I'm a bit late to the party, but I wanted to share my recent experience with C. diff and ulcerative colitis, with the hope that it will help someone else in a similar situation. I am about
to be discharged from Mass General Hospital after a 72-day hospitalization, and it ended up being a fecal transplant that saved me from losing my colon. I was so close to getting surgery that I still have an "X" marked on my belly that was telling the surgeon where to make the cut for my ileostomy.

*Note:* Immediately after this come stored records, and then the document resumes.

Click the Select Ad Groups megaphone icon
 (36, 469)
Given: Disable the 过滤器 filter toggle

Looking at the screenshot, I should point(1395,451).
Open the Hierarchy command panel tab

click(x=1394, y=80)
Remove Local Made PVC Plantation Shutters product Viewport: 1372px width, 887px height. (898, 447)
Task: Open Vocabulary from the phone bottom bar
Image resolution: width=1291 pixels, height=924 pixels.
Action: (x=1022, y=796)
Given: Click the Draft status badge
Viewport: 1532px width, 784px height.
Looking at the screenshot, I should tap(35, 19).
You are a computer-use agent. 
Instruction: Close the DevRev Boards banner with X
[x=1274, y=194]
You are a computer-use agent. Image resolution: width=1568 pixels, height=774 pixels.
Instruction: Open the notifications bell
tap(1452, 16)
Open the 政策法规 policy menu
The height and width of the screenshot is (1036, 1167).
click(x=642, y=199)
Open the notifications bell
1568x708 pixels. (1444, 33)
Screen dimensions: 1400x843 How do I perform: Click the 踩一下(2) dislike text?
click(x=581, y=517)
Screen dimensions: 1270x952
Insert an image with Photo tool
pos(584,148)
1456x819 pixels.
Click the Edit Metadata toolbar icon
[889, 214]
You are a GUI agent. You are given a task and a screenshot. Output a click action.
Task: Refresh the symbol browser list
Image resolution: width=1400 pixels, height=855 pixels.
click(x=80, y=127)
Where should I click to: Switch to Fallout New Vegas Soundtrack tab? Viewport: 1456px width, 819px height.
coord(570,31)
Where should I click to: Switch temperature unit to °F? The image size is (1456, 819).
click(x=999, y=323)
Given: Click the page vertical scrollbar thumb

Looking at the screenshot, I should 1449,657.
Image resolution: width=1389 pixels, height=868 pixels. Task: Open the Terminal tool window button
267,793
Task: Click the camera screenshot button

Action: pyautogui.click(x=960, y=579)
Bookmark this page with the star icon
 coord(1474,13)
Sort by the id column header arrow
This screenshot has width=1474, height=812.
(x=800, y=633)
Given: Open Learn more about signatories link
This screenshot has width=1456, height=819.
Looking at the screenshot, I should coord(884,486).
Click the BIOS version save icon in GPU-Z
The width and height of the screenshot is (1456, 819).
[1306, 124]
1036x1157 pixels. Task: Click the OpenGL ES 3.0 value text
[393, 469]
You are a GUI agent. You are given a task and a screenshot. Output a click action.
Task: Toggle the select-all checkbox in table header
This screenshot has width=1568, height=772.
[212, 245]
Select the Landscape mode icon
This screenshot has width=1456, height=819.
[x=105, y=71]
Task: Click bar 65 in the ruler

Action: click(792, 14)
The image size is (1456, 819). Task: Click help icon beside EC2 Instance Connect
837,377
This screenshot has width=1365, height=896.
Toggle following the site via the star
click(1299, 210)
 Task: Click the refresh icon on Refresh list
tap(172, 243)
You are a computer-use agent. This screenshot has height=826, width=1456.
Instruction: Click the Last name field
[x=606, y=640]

I am 31 years old, very active, and eat an extremely healthy diet (no white flour, no white sugar, no artificial anything, no dairy, and no cheat days ever). My healthy lifestyle has kept my ulcerative colitis under fairly good control, and I had been medication-free for about
two years before recently ending up in the hospital. In the beginning of August, I started getting symptoms of an ulcerative colitis flare (bloody diarrhea, abdominal pain), and being the stubborn person I am, I tried waiting things out to see if they would resolve with conservative measures. Two weeks into this, I did a 50 mile backpacking trip in New Hampshire up some major mountains, and after returning home, I learned that I had C. diff. As I'm writing this, I am 86 pounds (I'm normally 120 pounds), malnourished, and can't even step up one stair without the aid of a railing. C. diff is no joke, and it completely starved my body of any reserves it had left.
To make a long story short, my hospital stay involved alternating between treating my ulcerative colitis with steroids and Remicade (which then suppressed my immune system and made the C. diff worse), and having multiple recurrences of C. diff which didn't respond to antibiotics. The C. diff infection worsened the ulcerative colitis, but the treatment for ulcerative colitis worsened the C. diff. I failed three rounds of vancomycin, one round of Dificid (fidaxomicin), and one round of IV Flagyl (metronidazole). I became extremely malnourished, and multiple sigmoidoscopies demonstrated severe inflammation in my colon. The only option left before surgery was a fecal transplant. The typical approach is to do this via colonoscopy, but my colon was so inflamed they were nervous it would perforate. So instead, I did the capsule (a.k.a. "poop pill") method, and after 10 days I was not only better... I was symptom-free and felt absolutely amazing (this was after suffering for 54 days in the hospital and not responding to any treatments). That trend has continued, and now I'm finally (soon to be) on my way home.
Because there isn't a lot of information on the fecal transplant experience, I wrote a detailed blog post on my experience, including day-by-day reports of how my body responded to the treatment. I also include a more detailed story of my hospital stay, as well as supplements that have helped me in my treatment and recovery. To avoid repeating myself, I will stop typing and encourage you to click on my story
here. I highly recommend getting a fecal transplant to anyone who is suffering from C. diff and is reading this right now. It truly saved my life!